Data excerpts

-- -- --

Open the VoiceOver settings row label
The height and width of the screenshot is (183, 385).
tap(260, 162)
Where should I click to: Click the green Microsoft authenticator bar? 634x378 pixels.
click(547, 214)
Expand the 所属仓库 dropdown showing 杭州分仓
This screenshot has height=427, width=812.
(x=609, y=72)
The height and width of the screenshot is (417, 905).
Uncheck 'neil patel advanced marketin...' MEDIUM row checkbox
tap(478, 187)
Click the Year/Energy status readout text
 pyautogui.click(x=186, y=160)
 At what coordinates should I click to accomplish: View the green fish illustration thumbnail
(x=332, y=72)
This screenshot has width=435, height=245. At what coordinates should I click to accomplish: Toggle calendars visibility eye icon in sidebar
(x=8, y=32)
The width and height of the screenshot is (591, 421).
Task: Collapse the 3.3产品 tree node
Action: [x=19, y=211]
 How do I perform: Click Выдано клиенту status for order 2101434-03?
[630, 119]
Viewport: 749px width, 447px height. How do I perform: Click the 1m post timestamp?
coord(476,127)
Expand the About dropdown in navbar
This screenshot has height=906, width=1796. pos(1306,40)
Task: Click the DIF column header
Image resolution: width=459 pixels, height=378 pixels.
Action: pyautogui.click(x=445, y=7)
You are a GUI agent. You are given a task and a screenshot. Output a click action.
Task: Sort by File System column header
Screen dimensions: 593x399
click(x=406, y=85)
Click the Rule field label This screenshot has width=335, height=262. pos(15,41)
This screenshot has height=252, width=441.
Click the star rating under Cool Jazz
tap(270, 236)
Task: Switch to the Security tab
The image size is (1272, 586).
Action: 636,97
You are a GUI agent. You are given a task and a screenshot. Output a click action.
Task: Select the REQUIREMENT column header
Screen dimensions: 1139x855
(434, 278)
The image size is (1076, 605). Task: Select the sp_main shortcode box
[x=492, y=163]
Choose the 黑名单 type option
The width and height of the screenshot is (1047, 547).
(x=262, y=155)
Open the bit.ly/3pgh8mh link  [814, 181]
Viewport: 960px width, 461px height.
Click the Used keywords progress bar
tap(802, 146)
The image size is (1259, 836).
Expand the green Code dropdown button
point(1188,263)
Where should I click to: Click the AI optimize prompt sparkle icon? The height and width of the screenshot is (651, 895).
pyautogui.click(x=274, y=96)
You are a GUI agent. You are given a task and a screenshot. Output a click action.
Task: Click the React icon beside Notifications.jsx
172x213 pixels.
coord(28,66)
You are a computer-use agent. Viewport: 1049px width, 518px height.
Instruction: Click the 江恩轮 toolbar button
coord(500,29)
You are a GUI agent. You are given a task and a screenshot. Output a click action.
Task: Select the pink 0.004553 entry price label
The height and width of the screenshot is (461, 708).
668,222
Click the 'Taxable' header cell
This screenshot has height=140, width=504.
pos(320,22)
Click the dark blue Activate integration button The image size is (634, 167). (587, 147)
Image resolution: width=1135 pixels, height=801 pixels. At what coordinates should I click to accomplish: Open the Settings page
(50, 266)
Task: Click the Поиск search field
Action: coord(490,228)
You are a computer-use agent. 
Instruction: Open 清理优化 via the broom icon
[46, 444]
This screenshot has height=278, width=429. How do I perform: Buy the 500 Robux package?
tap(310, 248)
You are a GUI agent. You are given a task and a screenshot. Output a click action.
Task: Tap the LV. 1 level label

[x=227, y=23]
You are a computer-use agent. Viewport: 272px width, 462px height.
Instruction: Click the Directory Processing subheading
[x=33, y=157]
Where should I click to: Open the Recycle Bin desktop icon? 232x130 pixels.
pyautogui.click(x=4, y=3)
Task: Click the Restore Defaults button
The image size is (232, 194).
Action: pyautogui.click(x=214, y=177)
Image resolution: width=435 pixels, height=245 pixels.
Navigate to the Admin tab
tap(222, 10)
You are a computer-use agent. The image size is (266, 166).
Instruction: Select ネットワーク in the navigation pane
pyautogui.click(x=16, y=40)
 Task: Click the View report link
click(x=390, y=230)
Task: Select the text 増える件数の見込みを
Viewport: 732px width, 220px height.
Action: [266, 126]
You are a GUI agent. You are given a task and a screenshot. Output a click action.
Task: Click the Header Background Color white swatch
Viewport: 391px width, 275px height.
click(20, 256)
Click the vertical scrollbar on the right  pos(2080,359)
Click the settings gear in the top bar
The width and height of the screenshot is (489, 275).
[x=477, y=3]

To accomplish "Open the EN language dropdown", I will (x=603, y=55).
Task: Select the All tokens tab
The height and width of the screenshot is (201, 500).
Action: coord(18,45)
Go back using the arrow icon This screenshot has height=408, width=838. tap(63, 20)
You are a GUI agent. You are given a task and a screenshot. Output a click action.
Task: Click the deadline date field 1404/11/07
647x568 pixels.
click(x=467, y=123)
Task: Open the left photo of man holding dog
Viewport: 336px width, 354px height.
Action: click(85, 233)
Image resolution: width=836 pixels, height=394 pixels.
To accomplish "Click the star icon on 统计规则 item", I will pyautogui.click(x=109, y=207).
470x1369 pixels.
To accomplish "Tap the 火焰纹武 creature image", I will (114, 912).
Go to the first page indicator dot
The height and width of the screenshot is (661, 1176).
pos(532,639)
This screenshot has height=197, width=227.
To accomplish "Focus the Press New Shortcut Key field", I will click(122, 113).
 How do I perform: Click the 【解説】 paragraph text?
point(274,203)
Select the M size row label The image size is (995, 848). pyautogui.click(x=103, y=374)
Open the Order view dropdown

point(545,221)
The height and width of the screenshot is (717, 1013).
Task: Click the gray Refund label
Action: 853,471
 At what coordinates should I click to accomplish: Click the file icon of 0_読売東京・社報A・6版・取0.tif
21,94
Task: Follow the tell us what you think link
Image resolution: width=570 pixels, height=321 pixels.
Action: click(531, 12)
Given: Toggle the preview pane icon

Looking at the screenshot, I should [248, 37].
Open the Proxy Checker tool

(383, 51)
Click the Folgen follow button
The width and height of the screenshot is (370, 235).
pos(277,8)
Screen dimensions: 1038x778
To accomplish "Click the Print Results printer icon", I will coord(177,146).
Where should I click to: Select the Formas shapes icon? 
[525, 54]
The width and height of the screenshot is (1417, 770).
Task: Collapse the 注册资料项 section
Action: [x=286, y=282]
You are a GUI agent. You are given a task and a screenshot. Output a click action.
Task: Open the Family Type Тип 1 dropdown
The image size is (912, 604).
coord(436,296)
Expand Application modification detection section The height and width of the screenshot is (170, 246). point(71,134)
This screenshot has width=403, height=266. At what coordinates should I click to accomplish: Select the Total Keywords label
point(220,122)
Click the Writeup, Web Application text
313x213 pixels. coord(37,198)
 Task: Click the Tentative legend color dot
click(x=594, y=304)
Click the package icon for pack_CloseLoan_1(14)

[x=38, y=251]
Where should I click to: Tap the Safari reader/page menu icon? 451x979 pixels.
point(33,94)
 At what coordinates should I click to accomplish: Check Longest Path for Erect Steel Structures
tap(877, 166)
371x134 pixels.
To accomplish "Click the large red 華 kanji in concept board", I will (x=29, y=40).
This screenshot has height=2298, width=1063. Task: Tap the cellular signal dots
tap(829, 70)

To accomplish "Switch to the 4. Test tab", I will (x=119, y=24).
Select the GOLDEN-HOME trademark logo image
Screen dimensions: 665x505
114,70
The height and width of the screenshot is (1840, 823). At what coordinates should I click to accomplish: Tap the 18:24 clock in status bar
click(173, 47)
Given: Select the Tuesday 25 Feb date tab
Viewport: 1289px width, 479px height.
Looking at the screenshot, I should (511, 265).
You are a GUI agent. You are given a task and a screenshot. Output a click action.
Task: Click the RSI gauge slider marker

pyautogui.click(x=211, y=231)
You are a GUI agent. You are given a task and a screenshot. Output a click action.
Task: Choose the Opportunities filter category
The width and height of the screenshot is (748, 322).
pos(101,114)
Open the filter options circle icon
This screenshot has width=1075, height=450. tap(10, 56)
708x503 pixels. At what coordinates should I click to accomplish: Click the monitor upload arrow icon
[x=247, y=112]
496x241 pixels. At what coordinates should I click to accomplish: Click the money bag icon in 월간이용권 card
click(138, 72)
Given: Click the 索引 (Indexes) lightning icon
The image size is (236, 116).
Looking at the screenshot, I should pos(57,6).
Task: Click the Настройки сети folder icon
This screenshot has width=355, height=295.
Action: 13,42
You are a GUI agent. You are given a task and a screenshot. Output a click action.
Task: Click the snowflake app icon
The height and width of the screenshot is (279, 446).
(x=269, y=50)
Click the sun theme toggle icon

-- -- --

• INSTRUCTIONS TO FOLLOW:
Of the lines above, retype only those from the line containing "Image resolution: width=570" through the line containing "Click the Folgen follow button", including both, exactly.

• SOLUTION FOR THIS PROBLEM:
Image resolution: width=570 pixels, height=321 pixels.
Action: click(531, 12)
Given: Toggle the preview pane icon

Looking at the screenshot, I should [248, 37].
Open the Proxy Checker tool

(383, 51)
Click the Folgen follow button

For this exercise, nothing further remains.